GOAL OF THE EXERCISE: Copy out everything in the records from the line containing "Open the Language selection dropdown" down to the line containing "Looking at the screenshot, I should [1061, 144].", reproducing each line verbatim.

SUPPLIED MATERIAL:
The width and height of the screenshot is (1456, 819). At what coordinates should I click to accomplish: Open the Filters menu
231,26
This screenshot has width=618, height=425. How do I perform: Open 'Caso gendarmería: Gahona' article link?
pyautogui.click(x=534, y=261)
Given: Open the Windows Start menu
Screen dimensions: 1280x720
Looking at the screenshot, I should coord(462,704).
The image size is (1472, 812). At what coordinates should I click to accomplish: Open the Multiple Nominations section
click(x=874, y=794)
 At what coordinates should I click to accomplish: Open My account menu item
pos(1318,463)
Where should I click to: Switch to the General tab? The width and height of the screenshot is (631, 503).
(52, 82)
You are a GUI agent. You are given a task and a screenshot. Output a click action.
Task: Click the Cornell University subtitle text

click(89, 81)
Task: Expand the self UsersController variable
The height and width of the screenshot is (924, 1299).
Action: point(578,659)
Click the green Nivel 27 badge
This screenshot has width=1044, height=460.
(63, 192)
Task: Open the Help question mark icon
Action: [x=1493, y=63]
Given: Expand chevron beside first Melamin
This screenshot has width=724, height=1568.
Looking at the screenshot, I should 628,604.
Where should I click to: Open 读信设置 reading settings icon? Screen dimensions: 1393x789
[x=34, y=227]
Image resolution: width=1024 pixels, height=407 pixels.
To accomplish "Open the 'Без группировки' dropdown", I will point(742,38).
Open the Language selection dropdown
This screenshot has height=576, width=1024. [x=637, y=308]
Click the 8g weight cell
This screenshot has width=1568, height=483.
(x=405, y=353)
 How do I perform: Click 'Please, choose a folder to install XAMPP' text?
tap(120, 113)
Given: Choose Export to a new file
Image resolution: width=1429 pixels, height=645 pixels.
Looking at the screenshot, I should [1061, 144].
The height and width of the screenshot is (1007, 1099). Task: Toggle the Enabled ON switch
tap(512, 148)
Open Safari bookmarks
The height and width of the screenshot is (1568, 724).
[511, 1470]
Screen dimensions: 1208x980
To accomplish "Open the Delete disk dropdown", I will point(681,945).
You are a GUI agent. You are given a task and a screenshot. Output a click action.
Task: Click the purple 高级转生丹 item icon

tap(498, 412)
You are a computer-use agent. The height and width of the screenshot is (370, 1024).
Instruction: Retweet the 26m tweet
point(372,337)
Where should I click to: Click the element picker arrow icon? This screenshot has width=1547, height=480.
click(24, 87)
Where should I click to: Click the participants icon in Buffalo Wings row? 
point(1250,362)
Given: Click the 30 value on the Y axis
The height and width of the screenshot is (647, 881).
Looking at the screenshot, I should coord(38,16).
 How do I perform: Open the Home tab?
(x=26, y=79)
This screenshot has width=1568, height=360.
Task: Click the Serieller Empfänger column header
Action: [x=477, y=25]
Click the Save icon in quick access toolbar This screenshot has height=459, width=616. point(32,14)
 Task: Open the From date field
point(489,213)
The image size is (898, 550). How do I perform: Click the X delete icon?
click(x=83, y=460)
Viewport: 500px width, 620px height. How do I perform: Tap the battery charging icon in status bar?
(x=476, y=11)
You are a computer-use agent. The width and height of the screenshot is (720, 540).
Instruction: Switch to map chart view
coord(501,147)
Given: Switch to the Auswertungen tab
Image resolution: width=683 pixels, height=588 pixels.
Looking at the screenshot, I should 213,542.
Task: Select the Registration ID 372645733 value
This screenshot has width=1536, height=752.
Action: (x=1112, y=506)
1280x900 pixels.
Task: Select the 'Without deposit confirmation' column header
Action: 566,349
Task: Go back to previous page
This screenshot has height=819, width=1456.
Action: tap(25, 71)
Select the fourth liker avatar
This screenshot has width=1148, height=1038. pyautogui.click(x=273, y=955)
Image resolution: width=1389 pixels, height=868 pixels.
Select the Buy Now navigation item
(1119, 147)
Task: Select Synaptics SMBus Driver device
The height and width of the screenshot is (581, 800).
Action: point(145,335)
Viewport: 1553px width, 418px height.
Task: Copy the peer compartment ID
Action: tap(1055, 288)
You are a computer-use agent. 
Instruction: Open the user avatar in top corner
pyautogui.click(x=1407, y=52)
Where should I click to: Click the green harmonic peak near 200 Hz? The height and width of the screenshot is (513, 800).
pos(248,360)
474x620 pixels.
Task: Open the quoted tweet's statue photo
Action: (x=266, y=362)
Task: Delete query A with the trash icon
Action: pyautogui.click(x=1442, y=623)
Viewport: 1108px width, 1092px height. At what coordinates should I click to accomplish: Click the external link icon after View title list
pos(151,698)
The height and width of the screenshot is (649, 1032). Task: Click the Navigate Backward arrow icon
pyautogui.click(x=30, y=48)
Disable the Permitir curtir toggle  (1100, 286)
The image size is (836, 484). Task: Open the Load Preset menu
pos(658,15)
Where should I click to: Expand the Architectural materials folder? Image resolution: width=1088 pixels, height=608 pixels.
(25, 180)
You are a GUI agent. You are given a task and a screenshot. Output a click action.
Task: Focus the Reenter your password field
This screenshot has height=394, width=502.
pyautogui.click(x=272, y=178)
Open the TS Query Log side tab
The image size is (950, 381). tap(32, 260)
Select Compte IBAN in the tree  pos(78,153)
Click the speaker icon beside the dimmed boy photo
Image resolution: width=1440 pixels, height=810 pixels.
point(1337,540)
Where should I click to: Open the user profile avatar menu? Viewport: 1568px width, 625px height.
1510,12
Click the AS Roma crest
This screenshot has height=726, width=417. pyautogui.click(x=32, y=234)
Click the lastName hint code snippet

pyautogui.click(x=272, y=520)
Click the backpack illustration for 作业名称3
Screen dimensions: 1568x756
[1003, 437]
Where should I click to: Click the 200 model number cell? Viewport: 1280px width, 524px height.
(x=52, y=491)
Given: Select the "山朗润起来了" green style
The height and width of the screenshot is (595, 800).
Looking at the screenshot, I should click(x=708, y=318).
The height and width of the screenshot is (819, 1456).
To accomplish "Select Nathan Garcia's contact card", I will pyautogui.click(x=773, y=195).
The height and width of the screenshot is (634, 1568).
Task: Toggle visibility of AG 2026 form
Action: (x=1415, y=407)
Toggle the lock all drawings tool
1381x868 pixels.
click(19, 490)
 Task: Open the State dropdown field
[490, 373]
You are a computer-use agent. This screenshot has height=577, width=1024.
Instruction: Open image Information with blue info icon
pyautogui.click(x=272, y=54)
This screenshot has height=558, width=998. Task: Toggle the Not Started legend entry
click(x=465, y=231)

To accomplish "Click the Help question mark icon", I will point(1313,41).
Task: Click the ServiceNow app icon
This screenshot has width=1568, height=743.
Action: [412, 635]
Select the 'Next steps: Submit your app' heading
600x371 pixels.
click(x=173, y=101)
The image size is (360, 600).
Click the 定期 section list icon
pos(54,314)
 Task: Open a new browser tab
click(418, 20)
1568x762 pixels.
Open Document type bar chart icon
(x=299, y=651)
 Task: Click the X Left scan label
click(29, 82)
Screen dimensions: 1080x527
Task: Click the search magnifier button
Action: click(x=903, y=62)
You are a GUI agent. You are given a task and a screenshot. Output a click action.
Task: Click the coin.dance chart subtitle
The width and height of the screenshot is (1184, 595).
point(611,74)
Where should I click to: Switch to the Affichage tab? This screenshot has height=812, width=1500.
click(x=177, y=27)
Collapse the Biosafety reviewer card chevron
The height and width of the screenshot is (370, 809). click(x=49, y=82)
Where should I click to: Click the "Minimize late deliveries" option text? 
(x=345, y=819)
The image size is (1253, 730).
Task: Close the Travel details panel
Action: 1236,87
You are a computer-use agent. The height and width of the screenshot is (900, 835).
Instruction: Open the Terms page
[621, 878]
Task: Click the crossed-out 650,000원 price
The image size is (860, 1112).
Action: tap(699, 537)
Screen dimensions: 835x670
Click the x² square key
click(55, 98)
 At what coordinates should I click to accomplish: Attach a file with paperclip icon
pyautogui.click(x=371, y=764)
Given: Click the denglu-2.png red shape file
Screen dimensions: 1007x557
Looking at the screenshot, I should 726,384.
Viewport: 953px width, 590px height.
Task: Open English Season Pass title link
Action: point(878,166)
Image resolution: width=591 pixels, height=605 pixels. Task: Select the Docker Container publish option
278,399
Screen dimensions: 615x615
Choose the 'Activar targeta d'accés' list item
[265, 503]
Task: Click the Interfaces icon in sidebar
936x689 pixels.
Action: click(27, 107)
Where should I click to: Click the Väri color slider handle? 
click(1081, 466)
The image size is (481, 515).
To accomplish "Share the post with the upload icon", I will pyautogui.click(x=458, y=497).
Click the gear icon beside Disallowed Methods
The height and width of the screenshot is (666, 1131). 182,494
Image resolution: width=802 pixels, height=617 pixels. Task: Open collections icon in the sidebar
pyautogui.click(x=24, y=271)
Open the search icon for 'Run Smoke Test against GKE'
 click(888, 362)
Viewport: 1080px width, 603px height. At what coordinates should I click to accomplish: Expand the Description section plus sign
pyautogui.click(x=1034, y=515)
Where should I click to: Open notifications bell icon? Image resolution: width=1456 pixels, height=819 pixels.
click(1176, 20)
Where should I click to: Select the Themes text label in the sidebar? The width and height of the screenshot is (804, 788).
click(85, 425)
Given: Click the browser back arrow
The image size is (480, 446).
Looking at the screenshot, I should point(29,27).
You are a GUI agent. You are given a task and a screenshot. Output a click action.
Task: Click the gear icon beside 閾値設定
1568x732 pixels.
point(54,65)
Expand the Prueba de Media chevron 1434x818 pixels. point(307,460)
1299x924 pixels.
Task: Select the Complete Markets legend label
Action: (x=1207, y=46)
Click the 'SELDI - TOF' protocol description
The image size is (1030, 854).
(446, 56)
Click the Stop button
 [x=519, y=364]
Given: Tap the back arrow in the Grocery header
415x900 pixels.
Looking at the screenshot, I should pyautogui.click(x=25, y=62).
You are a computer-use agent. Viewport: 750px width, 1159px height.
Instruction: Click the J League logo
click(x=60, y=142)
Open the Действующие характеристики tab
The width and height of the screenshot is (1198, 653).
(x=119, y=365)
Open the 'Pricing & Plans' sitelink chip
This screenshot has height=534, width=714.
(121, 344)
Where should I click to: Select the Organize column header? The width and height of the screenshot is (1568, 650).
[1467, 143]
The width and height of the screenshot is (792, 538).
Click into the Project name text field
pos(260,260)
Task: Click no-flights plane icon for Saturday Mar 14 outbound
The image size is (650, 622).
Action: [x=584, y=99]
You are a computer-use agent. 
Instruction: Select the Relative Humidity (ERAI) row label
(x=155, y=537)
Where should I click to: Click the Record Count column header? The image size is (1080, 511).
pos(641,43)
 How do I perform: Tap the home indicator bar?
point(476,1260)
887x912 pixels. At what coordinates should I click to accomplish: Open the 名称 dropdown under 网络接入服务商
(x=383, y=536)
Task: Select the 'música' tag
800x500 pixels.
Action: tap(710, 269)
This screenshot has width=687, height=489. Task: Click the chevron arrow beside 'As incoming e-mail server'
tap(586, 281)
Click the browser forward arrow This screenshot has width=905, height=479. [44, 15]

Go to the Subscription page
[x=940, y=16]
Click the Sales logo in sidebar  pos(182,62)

SOLUTION FOR THIS PROBLEM:
Open the Language selection dropdown
This screenshot has height=576, width=1024. [x=637, y=308]
Click the 8g weight cell
This screenshot has width=1568, height=483.
(x=405, y=353)
 How do I perform: Click 'Please, choose a folder to install XAMPP' text?
tap(120, 113)
Given: Choose Export to a new file
Image resolution: width=1429 pixels, height=645 pixels.
Looking at the screenshot, I should [1061, 144].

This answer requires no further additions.